Due to the complexity of the inflammatory role of autoimmune responses in patients with PsA it is important for clinicians to be prepared to used medications such as methotrexate along with NSAIDS, other DMARDS, and Biologic drugs to ultimately find what works best for each patient uniquely. The Group for Research and Assessment of Psoriasis and Psoriatic Arthritis (GRAPPA) was formed in 2003 to increase knowledge and recognition for PsA (Gladman, 2012). Research in genetic markers, comorbidities, and patient-reported outcome measures are to be aspects of future studies (Gladman, 2012). Currently anti-TNF agents or biologic such as Humira, Embrel, Simponi, and Remicade have been affective in diminishing inflammatory response 40% of patients on these therapies still show active inflammation occurring (Gladman, 2012). New and more effective treatments need to be discovered in the fight against PsA and other autoimmune diseases affecting patients today.

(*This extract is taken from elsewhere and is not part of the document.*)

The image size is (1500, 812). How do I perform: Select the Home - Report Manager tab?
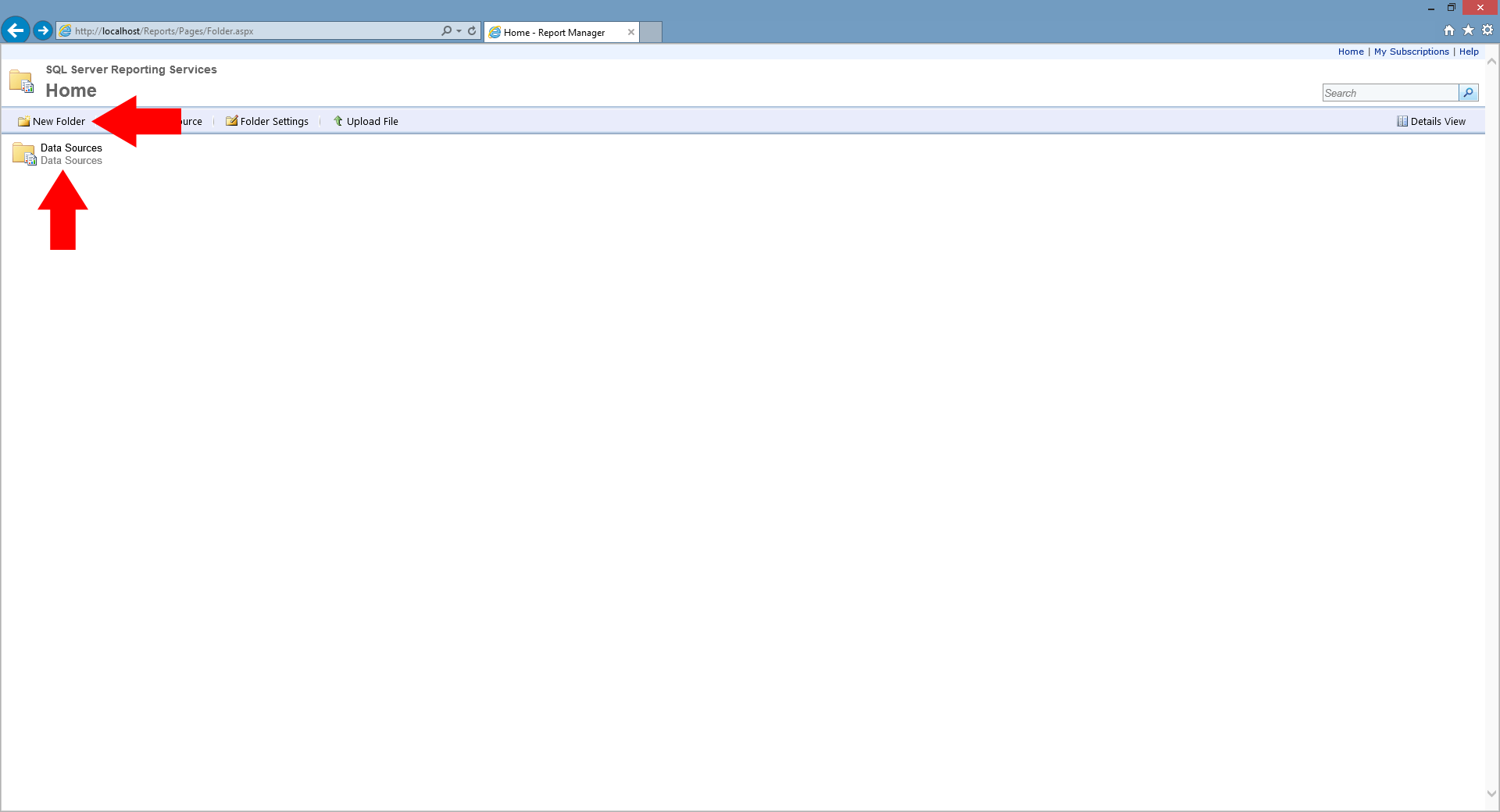click(x=554, y=32)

I feel I have not completely grasped all that is involved in the immune process and I will continue to read and study these concepts as part of a lifelong effort to understand PsA.
References
Gladman, D. (2012). Future trends in research in psoriatic arthritis. The Journal of Rheumatology, Suppl 89, 106-110. http://dx.doi.org/10.3899/jrheum.120259
Kane, D., Gogarty, M., O’Leary, J., Sila, I., Bermingham, N., Bresnihan, B., & FitzGerald, O. (2004). Reduction of sunovial sublining layer inflammation and proinflammatory cytokine expression in psoriatic arthritis treated with methotrexate. Arthritis & Rheumatism, 50, 3286-3295. http://dx.doi.org/10.1002/art.20518
McCance, K., & Huether, S. (2010). The integumentry system. In V. Brashers, & N. Rote (Eds.), Pathophysiology the biologic basis for disease in adults and children (6th ed., Ch. 44). Maryland Heights, MO: Mosby Elsevier.
Moll JM, Wright V. Psoriatic arthritis. Semin Arthritis Rheum 1973;3:55-78.